Publié le 29 octobre 2025 12:15:00. Le tourisme en Irlande connaît un ralentissement marqué cette année, avec une baisse significative du nombre de visiteurs et des dépenses associées, malgré un léger rebond en septembre. Ces chiffres, publiés par le Bureau central des statistiques (CSO), interrogent les acteurs du secteur.
- Le nombre de touristes étrangers a diminué de 7,5 % depuis le début de l’année.
- Les dépenses touristiques ont chuté de 13 %, atteignant 5,7 milliards d’euros.
- Un rebond de 5 % du nombre de visiteurs a été enregistré en septembre, mais la durée moyenne des séjours a diminué.

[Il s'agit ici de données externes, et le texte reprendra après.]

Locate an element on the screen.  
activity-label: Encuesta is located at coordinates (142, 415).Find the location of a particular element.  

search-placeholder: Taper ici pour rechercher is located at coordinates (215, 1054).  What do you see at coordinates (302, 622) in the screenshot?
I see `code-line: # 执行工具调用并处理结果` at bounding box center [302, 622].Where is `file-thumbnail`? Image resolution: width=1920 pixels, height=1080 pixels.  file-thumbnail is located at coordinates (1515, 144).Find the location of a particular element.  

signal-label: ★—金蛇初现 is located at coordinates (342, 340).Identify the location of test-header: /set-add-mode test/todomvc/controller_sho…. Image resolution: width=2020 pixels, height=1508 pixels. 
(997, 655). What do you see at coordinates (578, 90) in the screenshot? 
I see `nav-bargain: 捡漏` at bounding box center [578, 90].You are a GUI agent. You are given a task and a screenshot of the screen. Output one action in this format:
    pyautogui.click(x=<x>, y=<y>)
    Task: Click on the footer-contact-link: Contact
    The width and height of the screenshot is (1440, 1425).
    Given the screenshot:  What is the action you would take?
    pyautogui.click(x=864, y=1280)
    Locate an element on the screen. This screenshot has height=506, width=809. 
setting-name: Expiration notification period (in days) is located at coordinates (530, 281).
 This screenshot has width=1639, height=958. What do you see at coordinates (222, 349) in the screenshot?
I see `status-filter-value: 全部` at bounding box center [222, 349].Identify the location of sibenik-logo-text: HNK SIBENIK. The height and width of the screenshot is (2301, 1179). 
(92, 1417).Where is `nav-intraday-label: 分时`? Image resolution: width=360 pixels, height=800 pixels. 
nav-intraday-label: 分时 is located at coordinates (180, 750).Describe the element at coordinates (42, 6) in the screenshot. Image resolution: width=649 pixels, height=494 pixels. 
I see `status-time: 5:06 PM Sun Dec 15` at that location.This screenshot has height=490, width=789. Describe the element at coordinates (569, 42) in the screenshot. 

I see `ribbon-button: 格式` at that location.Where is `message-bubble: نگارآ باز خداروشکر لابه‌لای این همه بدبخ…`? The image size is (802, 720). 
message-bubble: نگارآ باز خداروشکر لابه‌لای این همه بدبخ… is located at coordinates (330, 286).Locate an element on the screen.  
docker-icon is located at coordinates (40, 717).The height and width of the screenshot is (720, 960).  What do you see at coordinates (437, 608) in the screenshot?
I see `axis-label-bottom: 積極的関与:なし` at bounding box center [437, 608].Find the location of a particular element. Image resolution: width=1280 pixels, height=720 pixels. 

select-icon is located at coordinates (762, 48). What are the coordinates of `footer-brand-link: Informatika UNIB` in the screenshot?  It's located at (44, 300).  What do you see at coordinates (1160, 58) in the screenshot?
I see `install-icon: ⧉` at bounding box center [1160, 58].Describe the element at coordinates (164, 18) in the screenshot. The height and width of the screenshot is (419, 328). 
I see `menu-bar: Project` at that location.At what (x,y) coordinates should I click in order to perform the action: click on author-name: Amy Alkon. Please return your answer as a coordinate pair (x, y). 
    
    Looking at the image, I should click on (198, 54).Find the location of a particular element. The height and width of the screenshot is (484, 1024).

Entre janvier et septembre 2025, l’Irlande a accueilli 4 851 000 visiteurs internationaux, contre 5 245 000 pour la même période en 2024. Cette baisse s’accompagne d’une diminution des dépenses touristiques, qui s’élèvent à 5,7 milliards d’euros contre 6,6 milliards d’euros l’année précédente. Les dépenses liées à l’hébergement ont particulièrement souffert, passant de 2 milliards d’euros à 1,7 milliard d’euros, soit une baisse de 15 %.
Si le nombre de touristes ayant séjourné dans des hôtels est resté stable (275 000), les données de septembre révèlent une tendance contrastée. Le nombre de visiteurs a augmenté de 5 % par rapport à septembre 2024, mais la durée moyenne des séjours a diminué, passant de 8 nuits en septembre 2023 à 7,8 nuits en septembre 2024 et à seulement 7,1 nuits en septembre 2025. Les dépenses des voyageurs, hors transport, ont également baissé, s’élevant à plus de 570 millions d’euros, en recul de 16 % par rapport à septembre 2024 et de 5 % par rapport à septembre 2023.
Eoghan O’Mara Walsh, PDG de la Confédération irlandaise de l’industrie du tourisme, s’est montré dubitatif face à ces chiffres.
« Les données du CSO ne reflètent pas l’expérience que nous avons sur le terrain. Jusqu’à présent cette année, la situation est stable, voire légèrement en baisse. »
Eoghan O’Mara Walsh, PDG de la Confédération irlandaise de l’industrie du tourisme
Il a toutefois reconnu que les chiffres du CSO indiquent une « baisse plus spectaculaire » que celle perçue par les principaux acteurs du secteur, notamment les attractions touristiques et les grands groupes hôteliers.